Table 8. Security comparison of the original protocol and improved protocol.

Protocol	TAR-ATK	REY-ATK	SPF-ATK	MI	FS	BS
EIBsec	×	×	✓	×	×	×
Improved EIBsec	✓	✓	✓	✓	✓	✓

✓ indicates that it can resist attacks or has this security attribute. × indicates that it cannot resist attacks or does not have this security attribute.

compares the security of the original and the improved protocol. it is fully demonstrated that the improved solution provides higher security.

7. Conclusions

This article focuses on the security of the EIBsec protocol. A method combining CPN theory and the Dolev–Yao attack model was used to evaluate the security of the protocol. First, we use CPN Tools to model the protocol and verify the consistency of the model with the original protocol based on the state space report. The purpose of this step was to achieve better improvements and security assessments on the model to improve the scheme. Subsequently, in order to evaluate the security of the original protocol, we introduced the Dolev–Yao attacker model into the original model we built. After analysis and evaluation, we found that the original protocol had Security vulnerabilities in tampering and replay attacks. Secondly, we propose improvements to address existing security flaws, modeling the improved protocol through CPN Tools, and adding the same Dolev–Yao attacker model to detect the security of the new scheme. Finally, comparing the performance and security of the original protocol and the improved protocol, it was found that the improved scheme can enhance the security attributes of the protocol, effectively resist man-in-the-middle attacks, and ensure the forward security and backward security of the key [40,41] while being able to resist malicious instruction injection attacks. The improvement scheme proposed in this article is not only applicable to the EIBsec protocol but also has great reference value for other protocols in building automation systems such as BACnet, LonWroks, and OPC-UA [42].

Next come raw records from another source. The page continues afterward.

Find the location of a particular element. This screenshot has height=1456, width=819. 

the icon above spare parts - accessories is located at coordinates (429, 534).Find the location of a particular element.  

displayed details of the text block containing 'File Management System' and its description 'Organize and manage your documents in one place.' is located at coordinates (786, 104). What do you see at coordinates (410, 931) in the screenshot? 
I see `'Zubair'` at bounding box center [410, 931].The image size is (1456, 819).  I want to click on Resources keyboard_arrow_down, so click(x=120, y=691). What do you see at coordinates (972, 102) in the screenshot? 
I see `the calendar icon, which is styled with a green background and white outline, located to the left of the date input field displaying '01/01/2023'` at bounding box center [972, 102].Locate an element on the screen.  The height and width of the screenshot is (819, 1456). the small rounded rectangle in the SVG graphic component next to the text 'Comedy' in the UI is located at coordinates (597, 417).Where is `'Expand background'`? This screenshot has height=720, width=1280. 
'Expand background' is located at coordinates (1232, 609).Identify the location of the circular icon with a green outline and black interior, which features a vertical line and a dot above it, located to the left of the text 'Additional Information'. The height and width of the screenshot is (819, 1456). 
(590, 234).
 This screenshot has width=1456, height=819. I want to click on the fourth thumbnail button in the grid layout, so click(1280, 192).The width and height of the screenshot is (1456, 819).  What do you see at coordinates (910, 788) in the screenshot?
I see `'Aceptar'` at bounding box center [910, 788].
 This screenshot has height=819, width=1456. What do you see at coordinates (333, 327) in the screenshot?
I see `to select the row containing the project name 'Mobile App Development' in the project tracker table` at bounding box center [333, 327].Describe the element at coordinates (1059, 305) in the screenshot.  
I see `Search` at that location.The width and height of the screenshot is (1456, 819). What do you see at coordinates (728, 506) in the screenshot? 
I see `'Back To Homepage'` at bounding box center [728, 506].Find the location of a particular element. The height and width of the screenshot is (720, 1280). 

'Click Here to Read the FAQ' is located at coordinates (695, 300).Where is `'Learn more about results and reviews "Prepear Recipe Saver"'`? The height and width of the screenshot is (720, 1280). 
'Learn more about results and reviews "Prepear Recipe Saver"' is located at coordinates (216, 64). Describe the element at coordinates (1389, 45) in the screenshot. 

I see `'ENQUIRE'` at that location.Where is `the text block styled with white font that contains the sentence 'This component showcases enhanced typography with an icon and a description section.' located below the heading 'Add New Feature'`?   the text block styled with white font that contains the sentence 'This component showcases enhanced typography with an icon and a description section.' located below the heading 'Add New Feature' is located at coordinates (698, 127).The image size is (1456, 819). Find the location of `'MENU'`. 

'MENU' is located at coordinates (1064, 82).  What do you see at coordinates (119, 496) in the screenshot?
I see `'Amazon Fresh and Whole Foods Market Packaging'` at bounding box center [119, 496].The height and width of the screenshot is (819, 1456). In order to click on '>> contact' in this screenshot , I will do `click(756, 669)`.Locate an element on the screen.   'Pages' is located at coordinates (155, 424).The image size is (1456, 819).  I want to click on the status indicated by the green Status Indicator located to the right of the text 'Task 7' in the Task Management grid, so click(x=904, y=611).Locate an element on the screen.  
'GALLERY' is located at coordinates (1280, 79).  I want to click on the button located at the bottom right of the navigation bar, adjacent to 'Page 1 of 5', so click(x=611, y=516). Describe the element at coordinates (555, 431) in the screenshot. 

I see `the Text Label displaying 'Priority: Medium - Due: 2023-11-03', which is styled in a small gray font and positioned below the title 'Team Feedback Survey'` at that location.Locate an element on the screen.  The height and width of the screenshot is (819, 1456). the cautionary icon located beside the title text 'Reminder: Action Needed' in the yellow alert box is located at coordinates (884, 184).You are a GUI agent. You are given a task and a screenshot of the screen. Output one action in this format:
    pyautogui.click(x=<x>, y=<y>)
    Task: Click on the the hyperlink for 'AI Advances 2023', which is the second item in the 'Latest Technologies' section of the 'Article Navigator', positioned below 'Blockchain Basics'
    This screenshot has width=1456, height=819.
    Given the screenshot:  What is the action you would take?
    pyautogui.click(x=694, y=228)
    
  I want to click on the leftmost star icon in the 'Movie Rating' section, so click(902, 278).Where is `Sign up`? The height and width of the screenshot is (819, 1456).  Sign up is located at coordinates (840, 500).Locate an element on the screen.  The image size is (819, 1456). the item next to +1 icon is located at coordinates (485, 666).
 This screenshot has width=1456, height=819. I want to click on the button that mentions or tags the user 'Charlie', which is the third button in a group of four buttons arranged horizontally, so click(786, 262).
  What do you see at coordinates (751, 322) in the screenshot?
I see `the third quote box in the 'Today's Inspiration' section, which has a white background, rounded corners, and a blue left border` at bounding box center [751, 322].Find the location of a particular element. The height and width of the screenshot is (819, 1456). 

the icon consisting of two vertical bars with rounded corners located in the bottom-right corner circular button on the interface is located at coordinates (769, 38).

In future work, we plan to use the CPN Tools tool combined with the adversary model to implement more types of attacks with CPN theory to verify whether there are other security vulnerabilities in the protocol. Secondly, by studying more reasonable key agreement [43] and key distribution schemes, we will attempt to design a security protocol that is more suitable for protecting data during the communication process, thereby improving security while reducing communication costs. Finally, a user database will be established in the building automation system, and different access permissions will be set for different users. Risks will be reduced through permission division and a secure authentication mechanism so that ordinary users can share non-sensitive data. And we will synchronous and asynchronous processing mechanisms to the system, count the number of online users in the building automation system, and stagger the peak period of using the system to improve the utilization rate of the system.